Passons maintenant à la performance de René Angelil. C'est un imprésario de génie, mais comme acteur, il ne semble pas dans son élément. Monsieur Angelil ne semble pas véritablement à l'aise dans son rôle. Il se concentre à être « lui-même», parce qu'il ne sait pas trop comment incarner un personnage. D'autant plus, on mise plus sur la présence imposante de Monsieur Angelil dans le film, que de ses talents de comédien. Pour une personne qui ne vit pas au Québec, René Angelil pourrait paraître plausiblement comme un parrain de la mafia. Pour un Québécois, on le voit peut-être d'un regard ludique et amusé d' un mafieux, car il est un manager qui a gouverné d'une main de maître le succès de sa célèbre conjointe, Céline Dion. Un imprésario brillant et rusé, qui est capable de flairer le prochain succès. Dans un cas révélateur et intéressant, on se sert de l'image de «maître du jeu», ou «d'homme d'affaires sans scrupule». L'image de manager génial supplante la personne. Il ne se concentre pas vraiment à incarner un personnage, mais sa performance passe trop mal, parce qu'on le sent trop réservé. Il est trop tourné en lui-même, et il ne croit pas vraiment à son dialogue, lorsqu'il donne la réplique dans ses scènes. De toute manière, son rôle est probablement mal écrit, ou Monsieur Angelil est simplement mal dirigé par Dionne.
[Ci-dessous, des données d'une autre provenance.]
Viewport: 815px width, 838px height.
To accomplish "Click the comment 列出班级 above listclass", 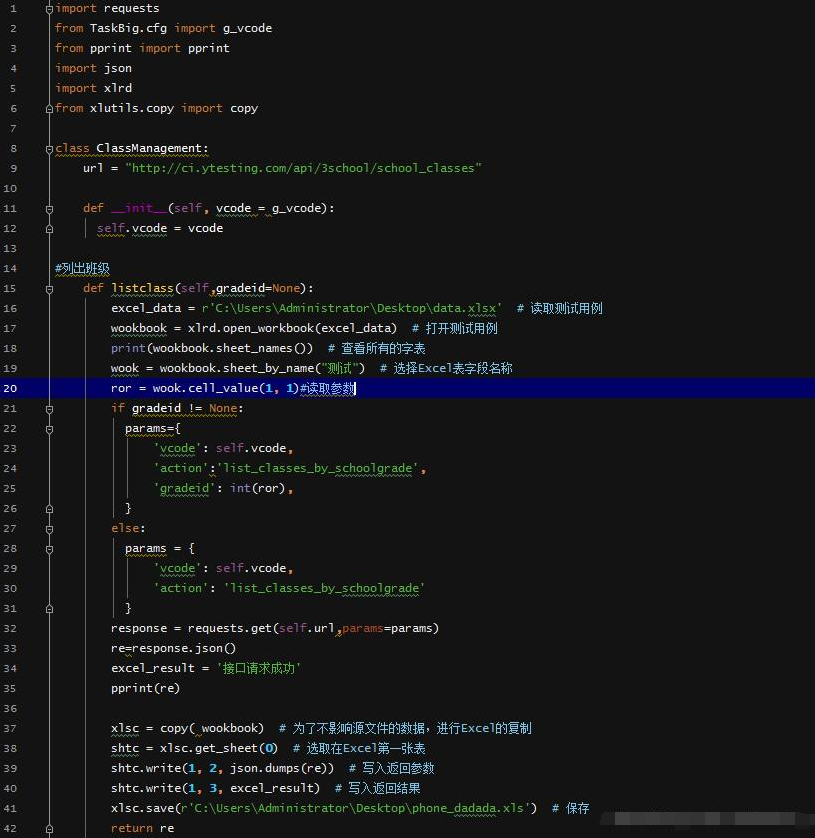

Pour conclure, les fans de la mini-série des années 90 pourront retrouver leur compte, en admirant certains de leurs personnages préférés, et ils se contenteront d'un style de réalisation similaire, et d'une intrigue suffisamment bien ficelée.



(Dorénavant, je délaisse à tout jamais la cote de 1 à 10, parce que je la considère trop factice et superficielle, et les cotes reflètent pauvrement les critiques.)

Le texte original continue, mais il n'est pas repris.